Video by Bon Jovi
- Released: 1989
- Recorded: 1988–1989
- Genre: Glam metal; hard rock;
- Length: 45 minutes
- Label: Mercury

Bon Jovi chronology
| Slippery When Wet: The Videos (1987) | New Jersey: The Videos (1989) | Access All Areas: A Rock & Roll Odyssey (1990) |

= New Jersey: The Videos =

New Jersey: The Videos is a package featuring all the videos from Bon Jovi's New Jersey album, together with interviews and backstage footage.
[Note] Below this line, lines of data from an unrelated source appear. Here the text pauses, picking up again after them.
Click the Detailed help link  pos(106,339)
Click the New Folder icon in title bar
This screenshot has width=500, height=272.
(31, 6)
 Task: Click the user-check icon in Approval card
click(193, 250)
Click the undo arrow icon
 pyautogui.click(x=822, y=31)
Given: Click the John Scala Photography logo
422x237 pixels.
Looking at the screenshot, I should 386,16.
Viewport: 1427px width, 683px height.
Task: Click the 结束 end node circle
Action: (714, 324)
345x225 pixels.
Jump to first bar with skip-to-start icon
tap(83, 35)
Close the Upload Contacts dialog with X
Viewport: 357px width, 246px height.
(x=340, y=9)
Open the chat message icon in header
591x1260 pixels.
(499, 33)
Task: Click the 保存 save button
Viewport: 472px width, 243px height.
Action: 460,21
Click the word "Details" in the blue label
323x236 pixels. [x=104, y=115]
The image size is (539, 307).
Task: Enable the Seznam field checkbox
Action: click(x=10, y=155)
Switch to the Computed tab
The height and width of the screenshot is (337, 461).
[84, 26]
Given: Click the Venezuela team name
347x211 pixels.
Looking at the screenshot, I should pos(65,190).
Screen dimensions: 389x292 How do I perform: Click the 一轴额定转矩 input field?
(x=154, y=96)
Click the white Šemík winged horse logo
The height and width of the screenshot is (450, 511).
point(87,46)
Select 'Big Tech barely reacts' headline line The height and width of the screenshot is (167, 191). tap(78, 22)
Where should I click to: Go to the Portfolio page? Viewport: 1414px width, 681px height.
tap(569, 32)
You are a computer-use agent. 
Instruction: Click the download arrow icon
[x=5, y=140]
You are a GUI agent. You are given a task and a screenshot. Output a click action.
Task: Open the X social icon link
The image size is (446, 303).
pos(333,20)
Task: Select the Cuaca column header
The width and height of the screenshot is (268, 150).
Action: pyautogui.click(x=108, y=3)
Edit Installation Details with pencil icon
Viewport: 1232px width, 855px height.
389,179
The video was initially released on VHS in 1989 and on DVD in 2014 as part of the New Jersey: Super Deluxe Edition, along with Access All Areas: A Rock & Roll Odyssey.

== Track listing ==

| No. | Title | Writer(s) | Length |
|---|---|---|---|
| 1. | "Bad Medicine" (First version) | Jon Bon Jovi; Richie Sambora; Desmond Child; |  |
| 2. | "Born to Be My Baby" | J. Bon Jovi; Sambora; Child; |  |
| 3. | "I'll Be There for You" | J. Bon Jovi; Sambora; |  |
| 4. | "Lay Your Hands on Me" | J. Bon Jovi; Sambora; |  |
| 5. | "Living in Sin" | J. Bon Jovi |  |
| 6. | "Blood on Blood" (Live) | J. Bon Jovi; Sambora; Child; |  |
| 7. | "Bad Medicine" (Second version) | J. Bon Jovi; Sambora; Child; |  |

==Additional information==
- New Jersey: The Videos was also available as a double VHS feature which also contains the Access All Areas: A Rock & Roll Odyssey documentary.
- Before the start of "Born to Be My Baby" music video, drummer Tico Torres' obscenity is completely bleeped out, however on the Video CD, whilst still bleeped, the word is very much audible.

== Certifications ==

| Region | Certification | Certified units/sales |
| United States (RIAA) | Platinum | 100,000^{^} |
| Canada (Music Canada) | Gold | 5,000^{^} |
^{^} Shipments figures based on certification alone.